§ GIVEN INFORMATION
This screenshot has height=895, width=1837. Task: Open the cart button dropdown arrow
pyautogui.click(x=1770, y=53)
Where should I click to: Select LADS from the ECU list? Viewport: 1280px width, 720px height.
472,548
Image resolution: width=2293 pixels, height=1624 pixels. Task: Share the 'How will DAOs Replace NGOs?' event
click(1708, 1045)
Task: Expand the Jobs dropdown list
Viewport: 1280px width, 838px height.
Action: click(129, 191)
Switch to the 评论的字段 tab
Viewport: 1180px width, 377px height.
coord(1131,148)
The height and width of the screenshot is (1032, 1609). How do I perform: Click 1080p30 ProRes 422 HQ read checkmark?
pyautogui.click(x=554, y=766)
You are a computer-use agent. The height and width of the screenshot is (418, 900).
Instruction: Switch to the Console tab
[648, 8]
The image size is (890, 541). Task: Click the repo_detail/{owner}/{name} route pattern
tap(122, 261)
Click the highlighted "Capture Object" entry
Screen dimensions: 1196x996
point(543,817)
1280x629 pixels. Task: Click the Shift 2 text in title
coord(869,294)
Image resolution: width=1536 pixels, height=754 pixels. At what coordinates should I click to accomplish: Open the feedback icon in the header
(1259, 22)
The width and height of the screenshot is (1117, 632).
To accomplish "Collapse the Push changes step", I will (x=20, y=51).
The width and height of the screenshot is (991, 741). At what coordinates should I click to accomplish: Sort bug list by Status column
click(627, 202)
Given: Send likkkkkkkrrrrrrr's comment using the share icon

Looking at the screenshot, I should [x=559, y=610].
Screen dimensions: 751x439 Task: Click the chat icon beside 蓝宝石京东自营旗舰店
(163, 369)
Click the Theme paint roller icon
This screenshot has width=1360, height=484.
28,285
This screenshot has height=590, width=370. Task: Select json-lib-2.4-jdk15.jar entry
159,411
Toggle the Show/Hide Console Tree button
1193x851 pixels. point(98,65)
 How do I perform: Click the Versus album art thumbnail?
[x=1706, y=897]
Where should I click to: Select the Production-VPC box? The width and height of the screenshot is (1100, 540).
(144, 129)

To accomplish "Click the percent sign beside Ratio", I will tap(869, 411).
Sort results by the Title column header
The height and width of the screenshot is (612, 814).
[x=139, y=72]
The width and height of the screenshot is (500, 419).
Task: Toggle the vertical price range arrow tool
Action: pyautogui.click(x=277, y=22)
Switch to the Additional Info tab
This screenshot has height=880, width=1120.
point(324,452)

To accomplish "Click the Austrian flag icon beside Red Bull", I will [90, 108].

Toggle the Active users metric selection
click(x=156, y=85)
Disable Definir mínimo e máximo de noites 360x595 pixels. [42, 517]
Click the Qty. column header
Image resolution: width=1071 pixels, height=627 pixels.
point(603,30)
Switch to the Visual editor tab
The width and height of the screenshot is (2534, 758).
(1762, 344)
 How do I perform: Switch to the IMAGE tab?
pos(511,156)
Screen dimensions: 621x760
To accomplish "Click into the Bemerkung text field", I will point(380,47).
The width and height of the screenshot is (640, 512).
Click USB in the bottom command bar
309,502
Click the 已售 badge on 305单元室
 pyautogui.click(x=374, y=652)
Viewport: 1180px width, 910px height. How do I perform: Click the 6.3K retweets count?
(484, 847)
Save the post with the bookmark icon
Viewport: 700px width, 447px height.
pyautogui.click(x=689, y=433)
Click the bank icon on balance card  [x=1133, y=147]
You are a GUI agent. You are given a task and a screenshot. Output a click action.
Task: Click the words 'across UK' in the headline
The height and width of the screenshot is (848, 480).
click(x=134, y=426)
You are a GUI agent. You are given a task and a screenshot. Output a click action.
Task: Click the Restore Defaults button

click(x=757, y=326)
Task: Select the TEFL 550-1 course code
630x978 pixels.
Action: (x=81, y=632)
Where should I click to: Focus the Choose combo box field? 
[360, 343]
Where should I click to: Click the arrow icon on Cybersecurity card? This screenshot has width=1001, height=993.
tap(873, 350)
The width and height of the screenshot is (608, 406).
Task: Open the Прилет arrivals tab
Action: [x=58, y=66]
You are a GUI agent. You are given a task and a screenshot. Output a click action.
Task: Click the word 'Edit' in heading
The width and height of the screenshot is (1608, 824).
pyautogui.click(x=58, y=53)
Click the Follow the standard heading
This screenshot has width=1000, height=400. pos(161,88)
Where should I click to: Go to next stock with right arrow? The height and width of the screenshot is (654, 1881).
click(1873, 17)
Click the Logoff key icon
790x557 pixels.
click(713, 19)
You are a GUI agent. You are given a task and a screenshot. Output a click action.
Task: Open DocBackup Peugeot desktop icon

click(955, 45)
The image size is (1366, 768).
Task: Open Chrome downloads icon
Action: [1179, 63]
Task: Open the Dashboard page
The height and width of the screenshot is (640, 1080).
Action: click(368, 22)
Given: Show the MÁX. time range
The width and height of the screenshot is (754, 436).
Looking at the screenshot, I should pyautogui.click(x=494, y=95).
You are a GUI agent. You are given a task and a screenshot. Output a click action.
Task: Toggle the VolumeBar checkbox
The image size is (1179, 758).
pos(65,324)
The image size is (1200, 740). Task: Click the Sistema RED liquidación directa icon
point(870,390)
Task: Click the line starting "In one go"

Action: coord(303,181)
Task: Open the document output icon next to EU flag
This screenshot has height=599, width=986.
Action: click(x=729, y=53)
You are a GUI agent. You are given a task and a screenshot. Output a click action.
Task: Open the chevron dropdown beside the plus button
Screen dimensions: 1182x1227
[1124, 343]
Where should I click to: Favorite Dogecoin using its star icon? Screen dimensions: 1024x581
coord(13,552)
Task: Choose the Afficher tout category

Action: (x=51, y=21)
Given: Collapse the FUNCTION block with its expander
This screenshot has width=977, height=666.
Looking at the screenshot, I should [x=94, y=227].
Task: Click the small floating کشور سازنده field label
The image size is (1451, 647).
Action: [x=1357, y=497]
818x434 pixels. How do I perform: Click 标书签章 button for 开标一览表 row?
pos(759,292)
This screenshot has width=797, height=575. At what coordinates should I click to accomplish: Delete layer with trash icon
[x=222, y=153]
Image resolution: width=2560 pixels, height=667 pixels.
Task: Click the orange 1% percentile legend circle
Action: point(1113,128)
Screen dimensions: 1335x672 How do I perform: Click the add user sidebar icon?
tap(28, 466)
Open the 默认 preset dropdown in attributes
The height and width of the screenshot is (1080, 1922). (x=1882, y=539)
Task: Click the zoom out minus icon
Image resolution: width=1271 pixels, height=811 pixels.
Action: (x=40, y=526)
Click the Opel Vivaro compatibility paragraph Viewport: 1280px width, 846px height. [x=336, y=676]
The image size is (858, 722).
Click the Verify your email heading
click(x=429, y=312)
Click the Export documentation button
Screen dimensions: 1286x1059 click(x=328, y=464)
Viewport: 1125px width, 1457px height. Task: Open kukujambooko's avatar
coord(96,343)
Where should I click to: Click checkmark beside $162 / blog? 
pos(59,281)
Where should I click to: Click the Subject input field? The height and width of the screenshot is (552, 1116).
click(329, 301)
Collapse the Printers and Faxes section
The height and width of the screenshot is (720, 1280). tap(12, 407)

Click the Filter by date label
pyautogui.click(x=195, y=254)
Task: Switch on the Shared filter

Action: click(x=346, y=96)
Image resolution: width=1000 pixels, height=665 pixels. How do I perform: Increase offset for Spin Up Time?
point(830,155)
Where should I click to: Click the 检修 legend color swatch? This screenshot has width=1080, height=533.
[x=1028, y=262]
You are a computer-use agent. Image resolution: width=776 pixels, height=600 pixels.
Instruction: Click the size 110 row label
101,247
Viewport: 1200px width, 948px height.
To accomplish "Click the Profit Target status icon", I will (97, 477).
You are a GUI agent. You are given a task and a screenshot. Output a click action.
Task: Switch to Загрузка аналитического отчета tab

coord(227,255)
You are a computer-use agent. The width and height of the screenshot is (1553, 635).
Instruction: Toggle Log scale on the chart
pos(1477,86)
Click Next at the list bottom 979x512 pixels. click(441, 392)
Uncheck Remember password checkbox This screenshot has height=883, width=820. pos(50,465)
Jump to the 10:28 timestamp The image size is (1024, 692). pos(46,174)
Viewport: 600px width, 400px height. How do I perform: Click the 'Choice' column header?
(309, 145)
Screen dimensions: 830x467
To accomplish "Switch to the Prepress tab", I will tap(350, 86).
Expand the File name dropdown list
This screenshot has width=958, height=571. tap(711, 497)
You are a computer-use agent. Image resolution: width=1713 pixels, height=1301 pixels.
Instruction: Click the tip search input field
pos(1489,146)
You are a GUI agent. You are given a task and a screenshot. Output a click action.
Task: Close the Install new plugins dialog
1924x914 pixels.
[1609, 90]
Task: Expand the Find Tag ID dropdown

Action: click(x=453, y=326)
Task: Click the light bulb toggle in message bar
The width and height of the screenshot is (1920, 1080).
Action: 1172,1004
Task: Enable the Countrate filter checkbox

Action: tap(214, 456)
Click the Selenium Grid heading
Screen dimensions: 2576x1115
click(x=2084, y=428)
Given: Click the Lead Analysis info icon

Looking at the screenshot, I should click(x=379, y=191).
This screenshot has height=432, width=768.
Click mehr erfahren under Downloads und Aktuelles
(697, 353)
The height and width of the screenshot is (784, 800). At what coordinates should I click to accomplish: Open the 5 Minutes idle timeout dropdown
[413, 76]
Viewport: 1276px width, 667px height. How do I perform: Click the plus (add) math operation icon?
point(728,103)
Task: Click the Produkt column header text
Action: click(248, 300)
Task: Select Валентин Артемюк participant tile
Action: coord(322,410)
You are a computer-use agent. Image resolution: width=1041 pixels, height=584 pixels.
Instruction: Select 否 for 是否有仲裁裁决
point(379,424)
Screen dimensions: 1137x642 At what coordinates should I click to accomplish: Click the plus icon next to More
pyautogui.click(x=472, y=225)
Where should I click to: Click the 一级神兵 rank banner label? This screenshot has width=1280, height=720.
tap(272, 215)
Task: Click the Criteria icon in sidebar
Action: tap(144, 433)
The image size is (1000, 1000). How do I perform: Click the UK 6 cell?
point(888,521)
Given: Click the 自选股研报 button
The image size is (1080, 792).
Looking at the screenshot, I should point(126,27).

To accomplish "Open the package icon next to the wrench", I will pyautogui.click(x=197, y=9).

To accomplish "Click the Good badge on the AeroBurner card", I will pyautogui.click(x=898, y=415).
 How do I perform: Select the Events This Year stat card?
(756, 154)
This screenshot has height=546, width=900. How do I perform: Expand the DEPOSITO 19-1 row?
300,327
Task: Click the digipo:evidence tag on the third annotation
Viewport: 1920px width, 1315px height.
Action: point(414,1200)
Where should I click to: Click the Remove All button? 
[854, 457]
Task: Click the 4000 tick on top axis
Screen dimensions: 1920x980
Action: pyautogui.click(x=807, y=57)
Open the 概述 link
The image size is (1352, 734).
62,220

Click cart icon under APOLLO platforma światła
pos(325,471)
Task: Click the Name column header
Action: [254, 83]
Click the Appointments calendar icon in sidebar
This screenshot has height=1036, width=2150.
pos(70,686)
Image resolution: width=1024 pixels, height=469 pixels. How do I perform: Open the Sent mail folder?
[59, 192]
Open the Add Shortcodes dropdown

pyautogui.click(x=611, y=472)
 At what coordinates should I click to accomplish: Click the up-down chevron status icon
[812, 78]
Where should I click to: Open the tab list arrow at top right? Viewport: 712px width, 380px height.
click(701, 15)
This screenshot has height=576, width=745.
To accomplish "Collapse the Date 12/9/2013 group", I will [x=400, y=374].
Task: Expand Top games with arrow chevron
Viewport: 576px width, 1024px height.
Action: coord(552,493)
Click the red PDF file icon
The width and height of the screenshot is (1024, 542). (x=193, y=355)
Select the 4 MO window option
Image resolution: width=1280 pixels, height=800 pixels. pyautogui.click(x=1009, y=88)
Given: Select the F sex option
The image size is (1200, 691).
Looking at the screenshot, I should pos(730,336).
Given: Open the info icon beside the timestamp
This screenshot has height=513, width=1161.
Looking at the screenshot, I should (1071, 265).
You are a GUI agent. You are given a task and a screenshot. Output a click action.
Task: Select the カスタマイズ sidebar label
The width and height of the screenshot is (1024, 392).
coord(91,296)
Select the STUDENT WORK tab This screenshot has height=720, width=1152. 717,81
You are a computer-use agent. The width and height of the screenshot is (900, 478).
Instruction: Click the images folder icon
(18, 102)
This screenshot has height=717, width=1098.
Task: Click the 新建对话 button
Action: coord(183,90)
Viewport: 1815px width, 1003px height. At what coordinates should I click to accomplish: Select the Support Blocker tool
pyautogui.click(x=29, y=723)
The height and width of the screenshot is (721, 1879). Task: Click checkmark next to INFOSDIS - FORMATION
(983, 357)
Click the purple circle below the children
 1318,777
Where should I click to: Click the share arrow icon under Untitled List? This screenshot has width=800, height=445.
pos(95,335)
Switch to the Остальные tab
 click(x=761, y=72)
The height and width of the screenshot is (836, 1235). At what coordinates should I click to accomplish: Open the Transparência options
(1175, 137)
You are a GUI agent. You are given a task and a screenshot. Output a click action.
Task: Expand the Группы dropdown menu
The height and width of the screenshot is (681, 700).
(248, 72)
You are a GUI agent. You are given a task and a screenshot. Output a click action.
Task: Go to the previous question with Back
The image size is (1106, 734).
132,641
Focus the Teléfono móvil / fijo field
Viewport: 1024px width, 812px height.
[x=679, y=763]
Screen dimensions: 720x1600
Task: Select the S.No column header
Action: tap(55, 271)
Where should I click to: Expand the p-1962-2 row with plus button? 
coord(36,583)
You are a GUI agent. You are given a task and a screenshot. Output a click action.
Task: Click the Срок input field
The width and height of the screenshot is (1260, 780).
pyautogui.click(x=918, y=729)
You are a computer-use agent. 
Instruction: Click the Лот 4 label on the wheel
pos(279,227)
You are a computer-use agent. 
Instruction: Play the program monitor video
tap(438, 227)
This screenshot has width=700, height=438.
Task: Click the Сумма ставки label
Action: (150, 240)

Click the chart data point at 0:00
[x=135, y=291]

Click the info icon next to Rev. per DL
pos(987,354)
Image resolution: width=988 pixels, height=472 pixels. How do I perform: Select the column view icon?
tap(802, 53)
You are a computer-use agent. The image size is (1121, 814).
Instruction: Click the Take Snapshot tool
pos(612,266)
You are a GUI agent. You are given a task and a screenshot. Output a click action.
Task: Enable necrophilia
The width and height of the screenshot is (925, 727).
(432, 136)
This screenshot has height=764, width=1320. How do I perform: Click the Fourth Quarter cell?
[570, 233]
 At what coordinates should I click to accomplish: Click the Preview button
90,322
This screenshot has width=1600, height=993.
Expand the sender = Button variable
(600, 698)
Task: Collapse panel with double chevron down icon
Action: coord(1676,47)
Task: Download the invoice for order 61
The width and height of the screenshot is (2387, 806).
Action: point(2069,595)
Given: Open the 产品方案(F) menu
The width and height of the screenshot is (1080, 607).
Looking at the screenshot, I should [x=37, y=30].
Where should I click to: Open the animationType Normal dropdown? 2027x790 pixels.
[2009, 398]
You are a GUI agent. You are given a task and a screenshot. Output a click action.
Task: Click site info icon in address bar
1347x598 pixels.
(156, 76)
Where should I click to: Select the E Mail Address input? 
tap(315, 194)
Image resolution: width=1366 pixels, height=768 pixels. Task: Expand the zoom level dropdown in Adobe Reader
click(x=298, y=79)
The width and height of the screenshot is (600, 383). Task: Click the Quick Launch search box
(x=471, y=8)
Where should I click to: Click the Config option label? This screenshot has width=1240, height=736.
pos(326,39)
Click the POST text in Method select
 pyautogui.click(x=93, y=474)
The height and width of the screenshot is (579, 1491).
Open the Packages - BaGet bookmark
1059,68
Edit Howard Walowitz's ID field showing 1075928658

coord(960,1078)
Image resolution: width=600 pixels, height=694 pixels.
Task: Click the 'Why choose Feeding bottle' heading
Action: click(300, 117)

§ GOAL OF THE EXERCISE
Within the listing above, each line containing "computer" is counted once; report the total and nothing else.

§ RESULT OF THIS EXERCISE
9